Un diagnostic moléculaire à partir d’une biopsie liquide -ici un test urinaire- et en cas de détection, des nanoparticules diagnostiques repérables au PET scan pour localiser la tumeur ou surveiller sa récidive, c’est le système diagnostique proposé et documenté par cette équipe de bioingénieurs du Massachusetts Institute of Technologie dans la revue Nature Materials. Une alternative envisageable en première intention à l’imagerie systématique qui permettrait de faire un test de routine dans le cadre d'un bilan de santé général avant d’avoir recours à une infrastructure de dépistage coûteuse et pas toujours accessible.
Car aujourd’hui, pour dépister plusieurs cancers courants, la plupart des tests utilisés dont la mammographie, la coloscopie et les tomodensitogrammes sont basés sur l'imagerie. Plus récemment, de nombreuses études ont décrits les avantages de la biopsie liquide qui va rechercher l’ADN tumoral circulant dans les fluides corporels (sang, urine, LCR). Ici, les chercheurs du MIT proposent de combiner les 2 techniques, le test d’urine et, si nécessaire l’imagerie et précisément la tomographie par émission de positrons (PET Scan).
Une nouvelle nanoparticule diagnostique qui combine 2 caractéristiques
Le concept n’est pas seulement de combiner les 2 tests mais de disposer d’un marqueur capable de révéler la présence de protéines cancéreuses dans l’urine et de fonctionner comme un agent d'imagerie, afin de localiser l'emplacement de la tumeur par PET scan.

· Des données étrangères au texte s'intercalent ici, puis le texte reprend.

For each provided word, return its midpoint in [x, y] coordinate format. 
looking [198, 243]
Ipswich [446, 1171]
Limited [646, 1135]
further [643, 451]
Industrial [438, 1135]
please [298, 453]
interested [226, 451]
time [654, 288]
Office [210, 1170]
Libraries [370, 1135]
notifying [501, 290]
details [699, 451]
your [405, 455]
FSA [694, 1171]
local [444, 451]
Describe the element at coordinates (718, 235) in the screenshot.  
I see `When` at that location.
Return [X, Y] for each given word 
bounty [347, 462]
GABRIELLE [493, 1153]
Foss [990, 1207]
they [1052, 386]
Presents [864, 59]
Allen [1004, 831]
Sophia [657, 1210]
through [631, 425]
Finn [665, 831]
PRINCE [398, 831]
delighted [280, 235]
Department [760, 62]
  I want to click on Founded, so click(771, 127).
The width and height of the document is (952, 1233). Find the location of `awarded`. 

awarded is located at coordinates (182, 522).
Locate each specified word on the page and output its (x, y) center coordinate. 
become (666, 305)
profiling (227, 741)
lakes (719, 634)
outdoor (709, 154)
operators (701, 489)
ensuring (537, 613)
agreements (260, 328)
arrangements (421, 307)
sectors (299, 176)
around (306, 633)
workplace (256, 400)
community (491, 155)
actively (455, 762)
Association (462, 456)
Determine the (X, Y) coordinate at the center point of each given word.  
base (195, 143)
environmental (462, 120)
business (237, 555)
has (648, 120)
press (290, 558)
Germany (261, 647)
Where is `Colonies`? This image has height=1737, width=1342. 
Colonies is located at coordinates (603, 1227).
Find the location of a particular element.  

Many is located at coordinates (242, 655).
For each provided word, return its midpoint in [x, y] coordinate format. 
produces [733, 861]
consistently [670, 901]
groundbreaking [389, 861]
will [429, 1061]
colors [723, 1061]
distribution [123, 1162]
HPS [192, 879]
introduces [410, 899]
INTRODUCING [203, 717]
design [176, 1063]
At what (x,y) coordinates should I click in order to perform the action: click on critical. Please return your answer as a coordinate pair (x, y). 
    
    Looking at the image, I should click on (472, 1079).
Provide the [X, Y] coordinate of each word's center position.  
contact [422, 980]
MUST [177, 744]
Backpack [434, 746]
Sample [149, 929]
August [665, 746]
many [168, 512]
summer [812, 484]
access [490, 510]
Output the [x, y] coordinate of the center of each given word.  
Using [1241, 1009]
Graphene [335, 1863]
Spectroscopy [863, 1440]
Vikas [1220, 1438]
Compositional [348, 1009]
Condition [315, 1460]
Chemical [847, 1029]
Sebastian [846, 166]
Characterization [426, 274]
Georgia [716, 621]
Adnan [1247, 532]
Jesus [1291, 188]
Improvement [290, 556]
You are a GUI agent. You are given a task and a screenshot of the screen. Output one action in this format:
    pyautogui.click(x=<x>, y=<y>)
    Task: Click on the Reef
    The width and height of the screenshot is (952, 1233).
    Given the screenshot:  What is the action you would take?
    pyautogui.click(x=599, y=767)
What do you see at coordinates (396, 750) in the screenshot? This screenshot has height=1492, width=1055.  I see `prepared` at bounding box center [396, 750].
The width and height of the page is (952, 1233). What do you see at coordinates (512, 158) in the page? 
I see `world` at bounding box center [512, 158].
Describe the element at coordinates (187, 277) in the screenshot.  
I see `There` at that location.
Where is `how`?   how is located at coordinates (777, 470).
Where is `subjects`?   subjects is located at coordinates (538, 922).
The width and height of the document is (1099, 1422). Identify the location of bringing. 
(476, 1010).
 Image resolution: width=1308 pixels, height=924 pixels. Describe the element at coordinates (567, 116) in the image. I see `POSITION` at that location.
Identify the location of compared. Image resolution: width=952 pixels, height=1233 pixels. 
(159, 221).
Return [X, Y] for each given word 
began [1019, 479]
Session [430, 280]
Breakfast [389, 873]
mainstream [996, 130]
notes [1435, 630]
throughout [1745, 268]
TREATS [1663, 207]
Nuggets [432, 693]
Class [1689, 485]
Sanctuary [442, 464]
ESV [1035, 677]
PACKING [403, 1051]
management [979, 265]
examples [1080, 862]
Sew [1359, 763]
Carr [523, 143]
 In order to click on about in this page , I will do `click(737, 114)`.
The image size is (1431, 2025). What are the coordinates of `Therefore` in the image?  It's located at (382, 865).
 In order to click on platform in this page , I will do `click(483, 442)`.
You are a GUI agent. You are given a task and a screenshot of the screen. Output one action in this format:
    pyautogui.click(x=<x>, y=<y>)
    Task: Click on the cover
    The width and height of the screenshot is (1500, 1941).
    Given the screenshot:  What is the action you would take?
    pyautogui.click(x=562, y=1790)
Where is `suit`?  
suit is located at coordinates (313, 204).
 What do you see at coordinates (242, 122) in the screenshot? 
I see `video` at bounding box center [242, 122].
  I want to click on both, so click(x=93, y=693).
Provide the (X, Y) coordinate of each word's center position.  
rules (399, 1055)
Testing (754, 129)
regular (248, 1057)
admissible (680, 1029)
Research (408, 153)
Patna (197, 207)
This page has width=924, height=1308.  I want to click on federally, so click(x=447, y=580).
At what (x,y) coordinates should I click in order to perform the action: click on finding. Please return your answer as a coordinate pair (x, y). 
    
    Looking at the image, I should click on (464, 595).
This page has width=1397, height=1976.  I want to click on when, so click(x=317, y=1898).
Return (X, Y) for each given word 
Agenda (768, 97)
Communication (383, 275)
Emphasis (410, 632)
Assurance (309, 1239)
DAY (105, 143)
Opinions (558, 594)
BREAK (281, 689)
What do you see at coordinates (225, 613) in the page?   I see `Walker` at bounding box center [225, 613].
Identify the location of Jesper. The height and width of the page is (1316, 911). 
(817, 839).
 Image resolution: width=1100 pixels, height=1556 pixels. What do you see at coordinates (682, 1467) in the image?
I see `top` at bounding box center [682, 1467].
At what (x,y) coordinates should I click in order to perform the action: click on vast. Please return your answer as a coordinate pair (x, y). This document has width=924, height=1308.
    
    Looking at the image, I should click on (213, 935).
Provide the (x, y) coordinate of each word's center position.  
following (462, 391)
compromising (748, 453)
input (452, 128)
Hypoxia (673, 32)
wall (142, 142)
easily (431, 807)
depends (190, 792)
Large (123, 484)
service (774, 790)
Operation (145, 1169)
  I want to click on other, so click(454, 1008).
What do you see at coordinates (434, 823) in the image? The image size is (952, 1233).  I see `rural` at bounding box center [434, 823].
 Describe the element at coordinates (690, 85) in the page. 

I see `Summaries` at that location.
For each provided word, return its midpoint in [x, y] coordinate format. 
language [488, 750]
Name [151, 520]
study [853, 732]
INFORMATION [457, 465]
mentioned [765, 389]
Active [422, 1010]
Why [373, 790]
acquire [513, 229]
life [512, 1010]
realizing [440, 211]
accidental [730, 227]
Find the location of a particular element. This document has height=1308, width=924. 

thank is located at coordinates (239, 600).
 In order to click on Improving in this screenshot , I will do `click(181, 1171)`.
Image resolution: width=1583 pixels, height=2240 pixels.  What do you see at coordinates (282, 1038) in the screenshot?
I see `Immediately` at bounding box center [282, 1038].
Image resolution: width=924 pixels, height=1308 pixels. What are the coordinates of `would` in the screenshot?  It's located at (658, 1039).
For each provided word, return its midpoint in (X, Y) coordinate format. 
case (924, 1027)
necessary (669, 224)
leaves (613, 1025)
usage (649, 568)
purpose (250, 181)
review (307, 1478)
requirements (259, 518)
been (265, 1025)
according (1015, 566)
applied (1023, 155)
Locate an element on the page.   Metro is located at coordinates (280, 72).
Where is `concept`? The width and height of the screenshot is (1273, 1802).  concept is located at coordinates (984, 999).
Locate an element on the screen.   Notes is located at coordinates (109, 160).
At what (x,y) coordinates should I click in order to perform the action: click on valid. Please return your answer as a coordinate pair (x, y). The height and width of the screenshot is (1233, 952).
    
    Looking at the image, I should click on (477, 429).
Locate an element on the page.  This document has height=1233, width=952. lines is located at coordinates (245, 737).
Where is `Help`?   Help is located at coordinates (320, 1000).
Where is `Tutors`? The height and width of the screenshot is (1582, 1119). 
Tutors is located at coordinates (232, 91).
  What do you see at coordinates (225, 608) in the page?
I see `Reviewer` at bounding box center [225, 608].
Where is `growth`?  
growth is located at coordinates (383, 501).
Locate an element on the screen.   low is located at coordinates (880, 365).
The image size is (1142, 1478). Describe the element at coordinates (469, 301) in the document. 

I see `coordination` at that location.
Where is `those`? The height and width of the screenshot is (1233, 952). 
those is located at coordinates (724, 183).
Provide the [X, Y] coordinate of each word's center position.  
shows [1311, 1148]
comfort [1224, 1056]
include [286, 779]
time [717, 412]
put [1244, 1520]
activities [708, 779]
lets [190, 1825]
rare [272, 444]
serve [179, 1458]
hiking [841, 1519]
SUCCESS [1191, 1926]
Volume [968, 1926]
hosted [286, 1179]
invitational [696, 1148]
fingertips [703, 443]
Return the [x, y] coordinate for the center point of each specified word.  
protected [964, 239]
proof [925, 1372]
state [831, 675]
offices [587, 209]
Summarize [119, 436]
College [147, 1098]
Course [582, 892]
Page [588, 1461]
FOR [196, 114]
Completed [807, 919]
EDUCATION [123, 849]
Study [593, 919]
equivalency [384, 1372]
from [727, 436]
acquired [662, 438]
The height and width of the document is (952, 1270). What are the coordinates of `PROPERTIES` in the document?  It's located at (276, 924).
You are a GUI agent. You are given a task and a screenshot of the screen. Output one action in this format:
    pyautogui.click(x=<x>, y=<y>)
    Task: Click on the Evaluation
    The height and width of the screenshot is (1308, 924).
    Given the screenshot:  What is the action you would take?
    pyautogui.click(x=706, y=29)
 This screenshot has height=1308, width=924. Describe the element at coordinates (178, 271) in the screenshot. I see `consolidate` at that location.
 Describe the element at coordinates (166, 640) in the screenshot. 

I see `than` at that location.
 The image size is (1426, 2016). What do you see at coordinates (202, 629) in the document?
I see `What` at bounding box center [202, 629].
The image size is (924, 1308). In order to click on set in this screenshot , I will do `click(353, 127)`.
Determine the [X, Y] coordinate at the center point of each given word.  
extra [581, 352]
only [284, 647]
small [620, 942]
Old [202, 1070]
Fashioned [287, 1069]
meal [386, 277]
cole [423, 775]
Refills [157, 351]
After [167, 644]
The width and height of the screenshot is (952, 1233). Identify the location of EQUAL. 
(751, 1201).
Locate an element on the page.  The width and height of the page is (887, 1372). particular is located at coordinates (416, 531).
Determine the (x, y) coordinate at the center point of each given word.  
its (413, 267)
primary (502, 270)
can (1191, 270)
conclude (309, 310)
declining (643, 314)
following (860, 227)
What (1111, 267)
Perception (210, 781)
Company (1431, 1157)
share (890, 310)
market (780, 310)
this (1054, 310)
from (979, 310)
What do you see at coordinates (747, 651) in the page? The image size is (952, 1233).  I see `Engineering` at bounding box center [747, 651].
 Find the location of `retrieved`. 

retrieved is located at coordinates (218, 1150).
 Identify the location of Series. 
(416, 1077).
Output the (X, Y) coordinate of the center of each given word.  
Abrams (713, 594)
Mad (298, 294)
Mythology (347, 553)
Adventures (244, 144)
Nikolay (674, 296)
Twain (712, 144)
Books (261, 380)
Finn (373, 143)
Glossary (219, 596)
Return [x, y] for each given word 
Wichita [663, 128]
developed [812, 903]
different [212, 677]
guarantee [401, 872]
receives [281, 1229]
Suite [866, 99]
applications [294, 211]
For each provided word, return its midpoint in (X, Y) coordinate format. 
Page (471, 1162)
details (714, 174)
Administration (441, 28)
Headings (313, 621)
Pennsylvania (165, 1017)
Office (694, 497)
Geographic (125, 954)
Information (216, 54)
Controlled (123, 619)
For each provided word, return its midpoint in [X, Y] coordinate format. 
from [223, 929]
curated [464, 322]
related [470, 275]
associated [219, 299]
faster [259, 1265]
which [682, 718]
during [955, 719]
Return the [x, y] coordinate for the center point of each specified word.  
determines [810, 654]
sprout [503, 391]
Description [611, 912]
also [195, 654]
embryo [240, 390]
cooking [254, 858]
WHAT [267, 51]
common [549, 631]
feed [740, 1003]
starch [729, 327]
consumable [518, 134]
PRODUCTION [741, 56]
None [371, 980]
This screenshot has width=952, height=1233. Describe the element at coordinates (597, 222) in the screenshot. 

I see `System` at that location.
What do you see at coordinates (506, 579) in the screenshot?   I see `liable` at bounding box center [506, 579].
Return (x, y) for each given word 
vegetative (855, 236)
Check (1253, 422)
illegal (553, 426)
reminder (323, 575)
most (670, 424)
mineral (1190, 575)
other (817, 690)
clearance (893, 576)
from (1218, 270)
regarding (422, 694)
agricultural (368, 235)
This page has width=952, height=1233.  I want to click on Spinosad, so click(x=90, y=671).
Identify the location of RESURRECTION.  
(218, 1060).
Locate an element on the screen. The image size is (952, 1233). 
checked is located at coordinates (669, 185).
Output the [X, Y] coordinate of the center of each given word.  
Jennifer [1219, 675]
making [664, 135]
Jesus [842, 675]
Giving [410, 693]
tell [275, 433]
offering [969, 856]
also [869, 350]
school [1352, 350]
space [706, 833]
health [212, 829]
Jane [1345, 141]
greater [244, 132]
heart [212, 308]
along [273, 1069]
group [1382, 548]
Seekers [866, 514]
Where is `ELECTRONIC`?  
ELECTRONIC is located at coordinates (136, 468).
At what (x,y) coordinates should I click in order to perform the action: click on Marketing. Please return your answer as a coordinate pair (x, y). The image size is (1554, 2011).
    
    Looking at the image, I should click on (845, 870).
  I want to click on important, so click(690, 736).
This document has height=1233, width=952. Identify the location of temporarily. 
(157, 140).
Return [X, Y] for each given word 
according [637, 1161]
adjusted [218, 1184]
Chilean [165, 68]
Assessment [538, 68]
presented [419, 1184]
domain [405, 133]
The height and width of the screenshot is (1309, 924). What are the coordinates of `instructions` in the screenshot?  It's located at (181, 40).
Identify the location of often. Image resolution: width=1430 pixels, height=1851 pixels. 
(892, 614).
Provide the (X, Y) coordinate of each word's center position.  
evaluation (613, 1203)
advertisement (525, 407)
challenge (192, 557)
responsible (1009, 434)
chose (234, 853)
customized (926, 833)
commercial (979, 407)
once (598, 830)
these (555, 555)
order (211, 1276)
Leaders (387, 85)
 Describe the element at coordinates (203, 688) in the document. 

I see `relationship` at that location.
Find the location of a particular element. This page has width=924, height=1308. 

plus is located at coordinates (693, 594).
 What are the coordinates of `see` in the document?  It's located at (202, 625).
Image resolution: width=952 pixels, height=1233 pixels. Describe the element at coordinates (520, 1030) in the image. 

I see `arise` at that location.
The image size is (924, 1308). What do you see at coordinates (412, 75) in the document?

Il existe déjà des marqueurs urinaires : au cours de ces dernières années, l’équipe a développé des systèmes diagnostiques du cancer qui fonctionnent en générant des biomarqueurs synthétiques qui peuvent être facilement détectés dans l'urine. La plupart des cellules cancéreuses expriment des enzymes appelées protéases, qui les aident à échapper à leurs sites d'origine en coupant les protéines de la matrice extracellulaire. Les nanoparticules de détection du cancer sont recouvertes de peptides qui sont clivés par ces protéases. Lorsque ces particules rencontrent une tumeur, les peptides sont clivés et excrétés dans l'urine, où ils peuvent être facilement détectés. Si ces biomarqueurs peuvent détecter la présence de tumeurs à un stade précoce, ils ne révèlent pas l'emplacement exact de la tumeur ou si la tumeur s'est propagée au-delà de son organe d'origine.
Il fallait développer un marqueur multimodal : partant des marqueurs urinaires, les chercheurs du MIT ont cherché à développer un diagnostic « multimodal », qui peut effectuer à la fois un dépistage moléculaire (détection du signal urinaire) et une imagerie capable de localiser tumeur d'origine et les métastases. Afin de modifier les marqueurs urinaires de manière à ce qu’ils soient également lisibles par PET scan, les chercheurs ont ajouté un traceur radioactif appelé cuivre-64 et les ont également recouverts d'un peptide attiré par les environnements acides, tels que le microenvironnement des tumeurs, pour inciter les particules à s'accumuler sur les sites tumoraux. Une fois autour de la tumeur, ces peptides s'insèrent dans les membranes cellulaires, créant un signal d'imagerie puissant, repérable à l’imagerie.
Un diagnostic capable de détecter le cancer n'importe où dans le corps : c’est donc la promesse de ce nouveau test conçu également pour détecter les tumeurs qui se sont métastasées à partir de leur site d'origine. L’auteur principal, Sangeeta Bhatia, professeur de sciences et technologies de la santé et de génie électrique et informatique au MIT explique : « Il s'agit d'un capteur très large destiné à répondre à la fois aux tumeurs primaires et à leurs métastases. Il peut déclencher un signal urinaire et nous permettre également de visualiser où se trouvent les tumeurs ».
Premières preuves de concept : les chercheurs montrent ici que le diagnostic est capable de surveiller la progression du cancer du côlon, y compris la propagation des tumeurs métastatiques aux poumons et au foie. La preuve est ici apportée chez 2 souris modèles de cancer du côlon métastatique.
Bientôt un test de routine ? L’idée en effet est de permettre un dépistage universel ou presque des cancers chaque année avec le test d’urine. S'il est approuvé pour une utilisation chez les patients humains, ce type de diagnostic pourrait également être utile pour évaluer la réponse des patients au traitement et pour surveiller à long terme la récidive tumorale ou les métastases.
« Les patients pourraient être surveillés avec la version urinaire du test tous les 6 mois, par exemple. Si le test urinaire est positif, ils pourraient subir avec le même agent une imagerie permettant d’évaluer et localiser la tumeur et les métastases ».
À plus long terme, la technologie pourrait être utilisée dans le cadre d'un diagnostic régulier et généralisé permettant de détecter tout type de cancer.